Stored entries
□ □ □ □ □

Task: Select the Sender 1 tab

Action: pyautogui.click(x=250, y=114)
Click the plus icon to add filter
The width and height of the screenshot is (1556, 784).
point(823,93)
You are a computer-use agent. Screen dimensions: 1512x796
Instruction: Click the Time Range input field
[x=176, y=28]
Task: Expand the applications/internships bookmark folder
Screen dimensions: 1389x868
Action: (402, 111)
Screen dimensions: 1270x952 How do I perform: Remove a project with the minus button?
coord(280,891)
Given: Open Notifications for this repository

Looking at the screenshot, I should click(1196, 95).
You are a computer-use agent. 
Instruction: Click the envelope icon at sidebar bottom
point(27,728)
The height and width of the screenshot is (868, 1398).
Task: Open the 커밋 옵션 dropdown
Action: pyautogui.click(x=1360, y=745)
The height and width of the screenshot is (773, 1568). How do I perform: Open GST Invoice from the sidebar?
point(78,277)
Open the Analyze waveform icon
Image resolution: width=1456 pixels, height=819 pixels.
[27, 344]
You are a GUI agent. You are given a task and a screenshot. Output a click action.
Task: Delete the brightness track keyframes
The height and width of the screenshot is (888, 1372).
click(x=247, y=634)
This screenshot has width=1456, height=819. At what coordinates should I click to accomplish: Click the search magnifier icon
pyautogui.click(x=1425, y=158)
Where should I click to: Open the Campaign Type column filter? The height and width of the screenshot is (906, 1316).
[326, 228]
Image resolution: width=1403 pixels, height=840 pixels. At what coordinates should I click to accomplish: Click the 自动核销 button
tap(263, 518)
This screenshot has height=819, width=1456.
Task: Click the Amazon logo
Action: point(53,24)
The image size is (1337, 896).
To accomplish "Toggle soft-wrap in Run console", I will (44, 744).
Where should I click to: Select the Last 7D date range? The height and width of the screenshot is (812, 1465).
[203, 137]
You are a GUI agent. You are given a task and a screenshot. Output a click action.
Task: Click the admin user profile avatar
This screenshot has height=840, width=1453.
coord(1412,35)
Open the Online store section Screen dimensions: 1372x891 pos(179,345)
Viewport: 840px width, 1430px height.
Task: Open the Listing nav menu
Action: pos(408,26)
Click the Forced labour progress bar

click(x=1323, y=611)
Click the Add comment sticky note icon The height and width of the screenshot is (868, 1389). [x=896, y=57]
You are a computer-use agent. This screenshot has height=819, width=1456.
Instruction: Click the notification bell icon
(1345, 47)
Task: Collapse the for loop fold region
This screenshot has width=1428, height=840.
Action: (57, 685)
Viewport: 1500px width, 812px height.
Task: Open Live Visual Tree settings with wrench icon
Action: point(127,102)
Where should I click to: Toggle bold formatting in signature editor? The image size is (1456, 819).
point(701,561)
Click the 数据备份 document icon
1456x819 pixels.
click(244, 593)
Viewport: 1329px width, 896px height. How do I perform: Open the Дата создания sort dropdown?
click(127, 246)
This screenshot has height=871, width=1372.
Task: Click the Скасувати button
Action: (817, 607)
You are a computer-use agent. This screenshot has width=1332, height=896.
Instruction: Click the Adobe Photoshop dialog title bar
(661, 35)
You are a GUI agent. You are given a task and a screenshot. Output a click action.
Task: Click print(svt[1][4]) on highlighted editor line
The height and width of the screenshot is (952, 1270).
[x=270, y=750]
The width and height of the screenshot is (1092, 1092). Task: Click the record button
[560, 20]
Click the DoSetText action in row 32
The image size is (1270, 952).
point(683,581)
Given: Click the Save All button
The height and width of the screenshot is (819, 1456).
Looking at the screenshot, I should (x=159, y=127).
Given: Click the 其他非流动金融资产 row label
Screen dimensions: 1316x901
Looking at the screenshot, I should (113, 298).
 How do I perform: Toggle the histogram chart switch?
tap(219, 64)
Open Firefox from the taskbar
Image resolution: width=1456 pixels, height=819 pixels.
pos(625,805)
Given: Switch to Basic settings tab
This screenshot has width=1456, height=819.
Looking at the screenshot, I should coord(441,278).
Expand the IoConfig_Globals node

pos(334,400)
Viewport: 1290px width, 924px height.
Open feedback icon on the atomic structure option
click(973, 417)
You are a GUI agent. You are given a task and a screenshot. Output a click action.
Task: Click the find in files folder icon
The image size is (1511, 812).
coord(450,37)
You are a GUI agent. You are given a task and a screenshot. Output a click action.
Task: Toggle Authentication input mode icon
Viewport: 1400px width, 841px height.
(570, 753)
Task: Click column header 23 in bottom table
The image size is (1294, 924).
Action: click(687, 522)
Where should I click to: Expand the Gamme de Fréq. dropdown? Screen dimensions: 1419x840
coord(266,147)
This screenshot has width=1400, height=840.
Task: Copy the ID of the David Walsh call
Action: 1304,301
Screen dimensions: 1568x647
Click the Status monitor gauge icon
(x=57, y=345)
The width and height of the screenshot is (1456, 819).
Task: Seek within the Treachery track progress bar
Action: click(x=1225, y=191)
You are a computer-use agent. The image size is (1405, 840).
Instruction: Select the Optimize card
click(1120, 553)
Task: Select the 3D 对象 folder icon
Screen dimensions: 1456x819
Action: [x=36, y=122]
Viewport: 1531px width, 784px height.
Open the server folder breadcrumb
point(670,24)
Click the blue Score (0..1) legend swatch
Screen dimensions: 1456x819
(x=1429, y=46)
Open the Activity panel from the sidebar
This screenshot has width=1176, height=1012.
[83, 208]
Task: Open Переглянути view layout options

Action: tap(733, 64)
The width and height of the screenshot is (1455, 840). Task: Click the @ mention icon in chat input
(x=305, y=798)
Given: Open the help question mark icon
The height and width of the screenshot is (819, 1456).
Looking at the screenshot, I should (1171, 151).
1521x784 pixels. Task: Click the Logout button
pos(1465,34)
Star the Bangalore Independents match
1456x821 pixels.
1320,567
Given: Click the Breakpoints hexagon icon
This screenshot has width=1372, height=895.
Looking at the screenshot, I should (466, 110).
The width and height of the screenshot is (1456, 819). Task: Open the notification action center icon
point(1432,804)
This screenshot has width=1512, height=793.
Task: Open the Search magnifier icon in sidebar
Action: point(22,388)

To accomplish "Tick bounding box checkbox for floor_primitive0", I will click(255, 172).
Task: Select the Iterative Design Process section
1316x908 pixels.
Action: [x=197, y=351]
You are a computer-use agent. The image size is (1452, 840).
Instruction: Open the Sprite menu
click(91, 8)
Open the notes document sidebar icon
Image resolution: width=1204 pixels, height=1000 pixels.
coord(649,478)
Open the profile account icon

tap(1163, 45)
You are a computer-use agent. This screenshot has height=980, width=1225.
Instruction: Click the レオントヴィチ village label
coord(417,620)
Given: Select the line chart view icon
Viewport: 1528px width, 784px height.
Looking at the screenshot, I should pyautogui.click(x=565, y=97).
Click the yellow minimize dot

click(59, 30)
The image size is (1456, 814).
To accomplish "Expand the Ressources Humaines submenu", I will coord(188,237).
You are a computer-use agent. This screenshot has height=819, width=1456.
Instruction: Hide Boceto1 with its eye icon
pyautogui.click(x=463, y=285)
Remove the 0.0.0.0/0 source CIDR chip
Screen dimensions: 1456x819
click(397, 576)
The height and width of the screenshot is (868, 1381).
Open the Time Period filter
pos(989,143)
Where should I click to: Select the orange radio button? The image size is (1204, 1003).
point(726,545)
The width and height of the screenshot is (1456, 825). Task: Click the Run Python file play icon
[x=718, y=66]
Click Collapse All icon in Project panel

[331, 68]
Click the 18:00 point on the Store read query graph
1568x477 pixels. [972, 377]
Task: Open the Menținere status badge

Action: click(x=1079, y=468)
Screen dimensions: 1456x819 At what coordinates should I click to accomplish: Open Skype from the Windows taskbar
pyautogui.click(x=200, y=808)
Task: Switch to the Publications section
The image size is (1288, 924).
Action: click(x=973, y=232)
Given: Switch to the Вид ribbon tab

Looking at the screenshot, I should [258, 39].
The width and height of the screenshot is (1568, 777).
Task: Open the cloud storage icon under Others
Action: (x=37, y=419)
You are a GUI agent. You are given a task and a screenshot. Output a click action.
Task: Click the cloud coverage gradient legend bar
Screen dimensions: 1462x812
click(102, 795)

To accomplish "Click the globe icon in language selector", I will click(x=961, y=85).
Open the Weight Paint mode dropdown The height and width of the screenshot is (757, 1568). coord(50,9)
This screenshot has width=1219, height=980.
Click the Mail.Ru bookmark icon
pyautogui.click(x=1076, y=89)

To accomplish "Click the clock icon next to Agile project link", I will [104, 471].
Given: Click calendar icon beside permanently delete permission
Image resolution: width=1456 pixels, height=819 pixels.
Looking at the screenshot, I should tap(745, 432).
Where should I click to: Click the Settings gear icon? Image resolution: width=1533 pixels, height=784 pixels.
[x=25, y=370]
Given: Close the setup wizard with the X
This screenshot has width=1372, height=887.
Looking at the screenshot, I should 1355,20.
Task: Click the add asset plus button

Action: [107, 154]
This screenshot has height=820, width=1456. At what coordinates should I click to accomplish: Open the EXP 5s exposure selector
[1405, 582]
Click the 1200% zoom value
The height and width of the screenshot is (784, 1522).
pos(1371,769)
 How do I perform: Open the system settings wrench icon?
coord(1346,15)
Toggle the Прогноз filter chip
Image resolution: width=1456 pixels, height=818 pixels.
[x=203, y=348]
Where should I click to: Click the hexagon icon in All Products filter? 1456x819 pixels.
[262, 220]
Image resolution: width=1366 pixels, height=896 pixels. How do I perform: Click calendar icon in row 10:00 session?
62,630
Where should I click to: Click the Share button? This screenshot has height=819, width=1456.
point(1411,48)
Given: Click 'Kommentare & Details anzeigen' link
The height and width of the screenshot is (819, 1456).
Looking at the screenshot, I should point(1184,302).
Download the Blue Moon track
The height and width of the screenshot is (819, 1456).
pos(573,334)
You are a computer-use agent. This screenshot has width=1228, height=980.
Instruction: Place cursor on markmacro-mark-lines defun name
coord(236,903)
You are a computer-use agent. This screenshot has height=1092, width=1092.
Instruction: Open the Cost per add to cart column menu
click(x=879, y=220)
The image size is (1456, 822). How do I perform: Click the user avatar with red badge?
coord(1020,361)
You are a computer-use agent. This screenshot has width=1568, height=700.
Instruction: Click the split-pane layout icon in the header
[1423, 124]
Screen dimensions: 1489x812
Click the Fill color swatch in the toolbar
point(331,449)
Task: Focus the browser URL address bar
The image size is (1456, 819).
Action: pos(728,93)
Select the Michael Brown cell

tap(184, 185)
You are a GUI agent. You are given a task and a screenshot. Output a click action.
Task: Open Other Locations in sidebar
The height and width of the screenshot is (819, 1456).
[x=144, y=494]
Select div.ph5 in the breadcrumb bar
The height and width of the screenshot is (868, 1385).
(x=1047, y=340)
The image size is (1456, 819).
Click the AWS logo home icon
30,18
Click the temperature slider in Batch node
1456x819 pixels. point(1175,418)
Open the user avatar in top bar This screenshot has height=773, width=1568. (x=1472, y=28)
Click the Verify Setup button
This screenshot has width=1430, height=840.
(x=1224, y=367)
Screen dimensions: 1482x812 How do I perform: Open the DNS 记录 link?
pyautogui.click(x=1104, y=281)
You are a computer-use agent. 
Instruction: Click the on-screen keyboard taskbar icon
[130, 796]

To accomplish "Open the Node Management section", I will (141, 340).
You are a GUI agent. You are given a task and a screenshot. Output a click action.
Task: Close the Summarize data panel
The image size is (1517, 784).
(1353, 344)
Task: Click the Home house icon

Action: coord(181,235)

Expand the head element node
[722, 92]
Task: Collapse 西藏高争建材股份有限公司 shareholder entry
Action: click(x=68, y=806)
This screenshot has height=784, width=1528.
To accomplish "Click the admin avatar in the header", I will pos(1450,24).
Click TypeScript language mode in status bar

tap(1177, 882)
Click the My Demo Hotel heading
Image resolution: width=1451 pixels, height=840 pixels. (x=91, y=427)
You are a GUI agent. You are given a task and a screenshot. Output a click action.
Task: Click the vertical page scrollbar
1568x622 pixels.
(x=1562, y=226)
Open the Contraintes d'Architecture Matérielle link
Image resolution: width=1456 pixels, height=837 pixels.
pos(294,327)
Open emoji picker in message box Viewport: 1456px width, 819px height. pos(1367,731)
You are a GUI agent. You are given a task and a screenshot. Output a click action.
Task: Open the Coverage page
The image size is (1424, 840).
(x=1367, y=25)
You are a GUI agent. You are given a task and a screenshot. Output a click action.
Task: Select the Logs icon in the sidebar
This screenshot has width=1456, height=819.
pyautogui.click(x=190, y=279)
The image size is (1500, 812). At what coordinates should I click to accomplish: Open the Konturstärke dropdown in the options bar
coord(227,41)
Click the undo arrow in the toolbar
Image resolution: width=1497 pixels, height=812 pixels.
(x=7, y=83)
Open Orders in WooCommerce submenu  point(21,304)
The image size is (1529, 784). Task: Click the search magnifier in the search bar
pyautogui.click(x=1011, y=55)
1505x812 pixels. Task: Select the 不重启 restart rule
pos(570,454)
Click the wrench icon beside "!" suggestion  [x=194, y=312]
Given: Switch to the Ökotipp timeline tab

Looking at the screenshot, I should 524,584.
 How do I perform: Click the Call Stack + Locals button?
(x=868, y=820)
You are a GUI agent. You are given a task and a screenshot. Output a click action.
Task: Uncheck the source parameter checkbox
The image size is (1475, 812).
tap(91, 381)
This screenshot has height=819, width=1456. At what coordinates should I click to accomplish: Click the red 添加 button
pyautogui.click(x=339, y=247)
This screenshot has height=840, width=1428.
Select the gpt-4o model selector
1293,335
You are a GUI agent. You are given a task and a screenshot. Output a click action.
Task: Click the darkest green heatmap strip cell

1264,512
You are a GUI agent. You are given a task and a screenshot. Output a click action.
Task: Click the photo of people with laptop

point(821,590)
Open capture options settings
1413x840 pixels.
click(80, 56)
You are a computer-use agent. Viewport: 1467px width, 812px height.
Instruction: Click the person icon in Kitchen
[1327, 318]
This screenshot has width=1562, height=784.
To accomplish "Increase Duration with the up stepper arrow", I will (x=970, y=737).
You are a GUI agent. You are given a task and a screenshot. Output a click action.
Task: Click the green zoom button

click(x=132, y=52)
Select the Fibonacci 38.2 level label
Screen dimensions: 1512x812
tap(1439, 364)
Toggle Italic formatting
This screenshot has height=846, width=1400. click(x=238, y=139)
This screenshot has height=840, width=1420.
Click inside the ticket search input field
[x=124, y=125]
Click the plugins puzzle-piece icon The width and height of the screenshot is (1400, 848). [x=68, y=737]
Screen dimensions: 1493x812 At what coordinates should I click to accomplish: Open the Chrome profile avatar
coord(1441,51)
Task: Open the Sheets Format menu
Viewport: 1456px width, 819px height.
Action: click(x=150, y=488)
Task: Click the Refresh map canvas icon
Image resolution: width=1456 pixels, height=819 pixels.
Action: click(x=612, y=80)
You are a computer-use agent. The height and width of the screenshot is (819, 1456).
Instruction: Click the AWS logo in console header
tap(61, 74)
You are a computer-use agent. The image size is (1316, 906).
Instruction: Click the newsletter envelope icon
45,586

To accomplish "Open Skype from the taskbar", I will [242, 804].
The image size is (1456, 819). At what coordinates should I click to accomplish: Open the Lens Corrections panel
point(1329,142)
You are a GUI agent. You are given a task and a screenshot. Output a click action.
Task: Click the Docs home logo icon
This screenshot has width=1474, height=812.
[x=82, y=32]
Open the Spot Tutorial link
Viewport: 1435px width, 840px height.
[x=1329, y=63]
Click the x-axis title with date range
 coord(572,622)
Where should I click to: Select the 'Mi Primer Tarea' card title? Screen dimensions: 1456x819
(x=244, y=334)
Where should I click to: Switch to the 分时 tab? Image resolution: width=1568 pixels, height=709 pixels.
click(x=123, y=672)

□ □ □ □ □

* [WHAT YOU HAVE TO DO]: Take the entries above and return only the lines from the one with "Open feedback icon" to the one with "Screen dimensions: 1568x647", both included, unchanged.

* [WRITTEN SOLUTION]:
Open feedback icon on the atomic structure option
click(973, 417)
You are a GUI agent. You are given a task and a screenshot. Output a click action.
Task: Click the find in files folder icon
The image size is (1511, 812).
coord(450,37)
You are a GUI agent. You are given a task and a screenshot. Output a click action.
Task: Toggle Authentication input mode icon
Viewport: 1400px width, 841px height.
(570, 753)
Task: Click column header 23 in bottom table
The image size is (1294, 924).
Action: click(687, 522)
Where should I click to: Expand the Gamme de Fréq. dropdown? Screen dimensions: 1419x840
coord(266,147)
This screenshot has width=1400, height=840.
Task: Copy the ID of the David Walsh call
Action: 1304,301
Screen dimensions: 1568x647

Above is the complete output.